Holocaust Memorial Day: On the run from the Nazis
- Published
Judy Wertheimer has had to live with the legacy of the Holocaust all her life, even though she was born long after it happened. On Holocaust Memorial Day, she tells the story of her mother Helen Taichner, a Polish Jew, who spent years alone and in hiding from the Nazis.
As a child, most of Judy's friends went to the seaside for their holidays. But for her, as the daughter of a Holocaust survivor, summer breaks involved trips to find out what happened to her relatives in the Nazi war camps.
Her mother, Helen Taichner, spent years evading capture by the Nazis in Poland - hiding anywhere she could find including in a toilet and coal cellar.
She told the BBC: "Nowadays children are taken to Disney in Paris as a trip to entertain them, but I was taken to Terezin to look for a family that may have died."
Judy's childhood was punctuated by the "burden" of hearing stories about the Holocaust and the relatives she had lost.
Her mother spent the first part of the war with her first husband and their young child, fleeing from town to town. Malnourished, she was unable to feed her baby, who died in around 1939 when Helen was 25.
In 1943, the couple decided to separate to maximise their chances of survival. It is not clear what happened to him after that but they never saw each other again. He died during the war.
Later that year, when she was 29, Helen stayed with a family who gave her a missal and taught her how to behave in a church and how to pray.
"She was pretending to be a Catholic," Judy said. "If anybody stopped her, she knew the blessings, she knew the prayers."
Helen slept under trees and in churchyards until she met a maid who offered to shelter her in the house where she worked - a building divided into apartments.
The maid allowed Helen to sleep in one of the toilets without her employer's permission.
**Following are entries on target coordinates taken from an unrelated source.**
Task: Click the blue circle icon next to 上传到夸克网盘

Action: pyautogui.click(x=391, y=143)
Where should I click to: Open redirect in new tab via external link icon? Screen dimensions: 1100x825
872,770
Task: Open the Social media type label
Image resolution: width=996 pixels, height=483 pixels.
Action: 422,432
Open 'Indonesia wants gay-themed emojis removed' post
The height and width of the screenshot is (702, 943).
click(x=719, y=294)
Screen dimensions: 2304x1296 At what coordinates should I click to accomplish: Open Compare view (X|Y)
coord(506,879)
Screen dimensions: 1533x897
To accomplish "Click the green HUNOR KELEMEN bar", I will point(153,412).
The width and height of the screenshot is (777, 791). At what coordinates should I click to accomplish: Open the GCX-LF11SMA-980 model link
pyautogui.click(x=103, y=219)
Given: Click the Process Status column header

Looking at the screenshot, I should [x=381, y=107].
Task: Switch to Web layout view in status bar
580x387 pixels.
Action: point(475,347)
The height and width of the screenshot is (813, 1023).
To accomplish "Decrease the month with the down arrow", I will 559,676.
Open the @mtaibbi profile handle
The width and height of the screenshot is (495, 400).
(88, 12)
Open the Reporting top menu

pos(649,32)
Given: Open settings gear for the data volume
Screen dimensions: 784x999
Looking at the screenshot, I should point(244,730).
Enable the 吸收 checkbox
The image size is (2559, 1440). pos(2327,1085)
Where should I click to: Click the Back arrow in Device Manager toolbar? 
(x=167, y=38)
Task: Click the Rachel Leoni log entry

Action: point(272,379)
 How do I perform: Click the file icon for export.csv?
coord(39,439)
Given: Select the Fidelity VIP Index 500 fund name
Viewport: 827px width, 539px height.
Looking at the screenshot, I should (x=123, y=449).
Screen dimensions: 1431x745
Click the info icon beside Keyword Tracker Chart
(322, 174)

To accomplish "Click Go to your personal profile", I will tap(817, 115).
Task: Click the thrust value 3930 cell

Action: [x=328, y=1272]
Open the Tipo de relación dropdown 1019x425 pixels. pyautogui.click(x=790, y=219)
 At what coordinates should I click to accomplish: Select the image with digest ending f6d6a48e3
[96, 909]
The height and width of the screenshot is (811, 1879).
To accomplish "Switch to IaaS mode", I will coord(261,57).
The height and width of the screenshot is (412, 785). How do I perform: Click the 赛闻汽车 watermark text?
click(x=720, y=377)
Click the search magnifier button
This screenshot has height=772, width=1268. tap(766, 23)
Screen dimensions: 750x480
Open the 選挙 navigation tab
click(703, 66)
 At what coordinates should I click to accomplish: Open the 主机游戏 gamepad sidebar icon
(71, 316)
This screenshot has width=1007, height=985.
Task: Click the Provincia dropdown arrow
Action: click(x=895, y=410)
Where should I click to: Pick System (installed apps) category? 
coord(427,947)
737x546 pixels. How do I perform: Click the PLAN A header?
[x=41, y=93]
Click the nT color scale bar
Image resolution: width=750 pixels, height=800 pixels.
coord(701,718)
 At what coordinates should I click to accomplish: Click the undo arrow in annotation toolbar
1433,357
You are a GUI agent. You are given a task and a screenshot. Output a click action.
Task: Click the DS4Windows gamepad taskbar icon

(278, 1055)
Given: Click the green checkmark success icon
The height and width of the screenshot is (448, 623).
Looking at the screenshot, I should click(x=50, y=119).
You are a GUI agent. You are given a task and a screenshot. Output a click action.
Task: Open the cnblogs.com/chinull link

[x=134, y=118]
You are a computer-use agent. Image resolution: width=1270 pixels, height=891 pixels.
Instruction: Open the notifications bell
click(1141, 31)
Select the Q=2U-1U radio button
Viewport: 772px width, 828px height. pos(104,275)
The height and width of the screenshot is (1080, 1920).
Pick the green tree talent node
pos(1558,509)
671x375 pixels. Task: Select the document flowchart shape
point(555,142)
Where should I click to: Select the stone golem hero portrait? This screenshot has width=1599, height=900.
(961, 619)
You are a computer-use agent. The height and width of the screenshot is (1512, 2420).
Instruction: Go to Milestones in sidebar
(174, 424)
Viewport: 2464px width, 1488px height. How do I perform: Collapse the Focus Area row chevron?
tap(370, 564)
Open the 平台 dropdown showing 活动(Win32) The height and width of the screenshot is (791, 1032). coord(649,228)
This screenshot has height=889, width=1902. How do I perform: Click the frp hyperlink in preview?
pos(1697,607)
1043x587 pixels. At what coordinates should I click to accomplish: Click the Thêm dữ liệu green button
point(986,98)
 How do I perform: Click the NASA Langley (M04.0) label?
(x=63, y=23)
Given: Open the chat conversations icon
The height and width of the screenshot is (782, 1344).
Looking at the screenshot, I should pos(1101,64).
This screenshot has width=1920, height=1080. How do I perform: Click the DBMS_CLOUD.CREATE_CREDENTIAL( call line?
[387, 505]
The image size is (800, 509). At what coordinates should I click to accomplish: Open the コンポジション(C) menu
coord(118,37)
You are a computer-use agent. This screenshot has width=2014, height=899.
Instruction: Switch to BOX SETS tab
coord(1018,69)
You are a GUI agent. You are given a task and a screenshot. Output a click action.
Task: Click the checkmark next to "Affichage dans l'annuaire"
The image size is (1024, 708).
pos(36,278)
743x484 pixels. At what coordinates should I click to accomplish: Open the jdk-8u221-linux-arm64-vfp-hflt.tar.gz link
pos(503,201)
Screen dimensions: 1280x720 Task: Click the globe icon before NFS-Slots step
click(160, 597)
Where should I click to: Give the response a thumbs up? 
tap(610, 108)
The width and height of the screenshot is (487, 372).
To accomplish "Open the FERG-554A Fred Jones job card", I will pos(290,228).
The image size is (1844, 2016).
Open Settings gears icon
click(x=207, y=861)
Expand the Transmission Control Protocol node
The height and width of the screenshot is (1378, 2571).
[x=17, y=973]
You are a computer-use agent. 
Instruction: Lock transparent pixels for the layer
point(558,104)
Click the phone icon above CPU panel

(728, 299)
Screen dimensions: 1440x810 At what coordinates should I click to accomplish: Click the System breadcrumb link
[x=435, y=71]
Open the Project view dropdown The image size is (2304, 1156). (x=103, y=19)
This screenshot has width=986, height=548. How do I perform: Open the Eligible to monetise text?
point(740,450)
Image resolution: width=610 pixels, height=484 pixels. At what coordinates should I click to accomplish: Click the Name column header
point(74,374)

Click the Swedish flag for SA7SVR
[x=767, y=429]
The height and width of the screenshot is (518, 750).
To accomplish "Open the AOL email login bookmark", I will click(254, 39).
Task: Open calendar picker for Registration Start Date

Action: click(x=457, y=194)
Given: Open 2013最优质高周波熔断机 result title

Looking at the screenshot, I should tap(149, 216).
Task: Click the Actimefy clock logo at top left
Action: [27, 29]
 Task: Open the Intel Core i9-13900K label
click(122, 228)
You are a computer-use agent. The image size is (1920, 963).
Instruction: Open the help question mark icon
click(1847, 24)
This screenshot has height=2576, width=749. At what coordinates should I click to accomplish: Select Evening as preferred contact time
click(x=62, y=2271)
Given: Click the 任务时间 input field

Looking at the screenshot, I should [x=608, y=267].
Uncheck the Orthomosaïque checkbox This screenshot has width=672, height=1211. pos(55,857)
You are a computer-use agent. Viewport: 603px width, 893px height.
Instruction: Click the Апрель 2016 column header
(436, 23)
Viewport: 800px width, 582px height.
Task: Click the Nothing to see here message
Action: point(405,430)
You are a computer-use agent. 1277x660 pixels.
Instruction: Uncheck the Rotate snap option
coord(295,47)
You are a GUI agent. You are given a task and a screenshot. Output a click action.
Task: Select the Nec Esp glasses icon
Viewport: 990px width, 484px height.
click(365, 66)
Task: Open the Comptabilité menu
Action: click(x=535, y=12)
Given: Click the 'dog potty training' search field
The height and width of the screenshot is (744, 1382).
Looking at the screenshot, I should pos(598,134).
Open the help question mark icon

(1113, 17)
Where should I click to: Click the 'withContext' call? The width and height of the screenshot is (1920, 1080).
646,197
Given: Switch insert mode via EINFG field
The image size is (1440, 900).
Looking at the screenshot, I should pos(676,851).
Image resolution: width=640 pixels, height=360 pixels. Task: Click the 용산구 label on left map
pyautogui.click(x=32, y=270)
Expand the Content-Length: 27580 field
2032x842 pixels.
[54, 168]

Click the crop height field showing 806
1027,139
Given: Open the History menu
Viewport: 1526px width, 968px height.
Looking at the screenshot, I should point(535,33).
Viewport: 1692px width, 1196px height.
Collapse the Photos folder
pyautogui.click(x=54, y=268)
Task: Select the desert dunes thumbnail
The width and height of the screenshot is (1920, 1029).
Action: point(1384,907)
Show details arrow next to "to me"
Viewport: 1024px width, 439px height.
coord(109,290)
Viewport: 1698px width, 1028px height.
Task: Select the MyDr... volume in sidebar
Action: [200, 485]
Judy said: "Anybody who looked after a Jew was putting themselves in a very great danger. These people were putting their lives on the line to save my mother. If they had been caught, they would have been killed."
But that was not the end of the struggles for Helen. She hid for five months in a coal cellar, where she survived mainly on bread and water.
Soon after the war ended, Helen moved to Manchester to live with relatives, she had holidayed in the city before the war and wanted to start a new life.
She remarried and a few years later gave birth to her daughter.
Judy, who lives in Cheadle Hulme, Greater Manchester, said the Holocaust has cast a long shadow over her life but she is determined the same should not happen to her family.
"I can't pass it on to my children," she said of the family history. "It wouldn't be fair. They have to know but they mustn't feel the burden."
Helen died in 1993 and Judy has now decided to donate some of her mother's possessions to the Manchester Jewish Museum, where they will be permanently stored and passed on to future generations.
It is a part of the museum's appeal which aims to "find those treasures" that could tell the stories of Jewish people in Manchester.
Alex Cropper, curator at the Manchester Jewish Museum, said: "The appeal is really about going out to the community and finding out if there is anything in people's attics and backrooms that could be in our galleries in the future."
She added Helen's story was "really special" and the museum would be privileged to store some of her belongings.
"The items are incredible. Helen's story is not the survival story many people think about. She is not in a camp. She is not in a ghetto.
"She is by herself and she really relies on other people to help her hide throughout the war. It is an incredible story."
The donated items include a sock Helen wore while in hiding, a dress she wore on trips out of the cellar, a missal she used to disguise herself as a Christian and wooden shoe stretches hollowed out to hide gold.
Judy is concerned people do not know enough about the Holocaust and there are many "non-believers who say it never happened".
"One of the main reasons to give my mother's things to the museum is so that it can be there as a permanent record and people can go in and actually see it," she said.
"The bottom line is this should not happen again. Nobody should rise up and try to take over people and just kill them for the sake of their religion."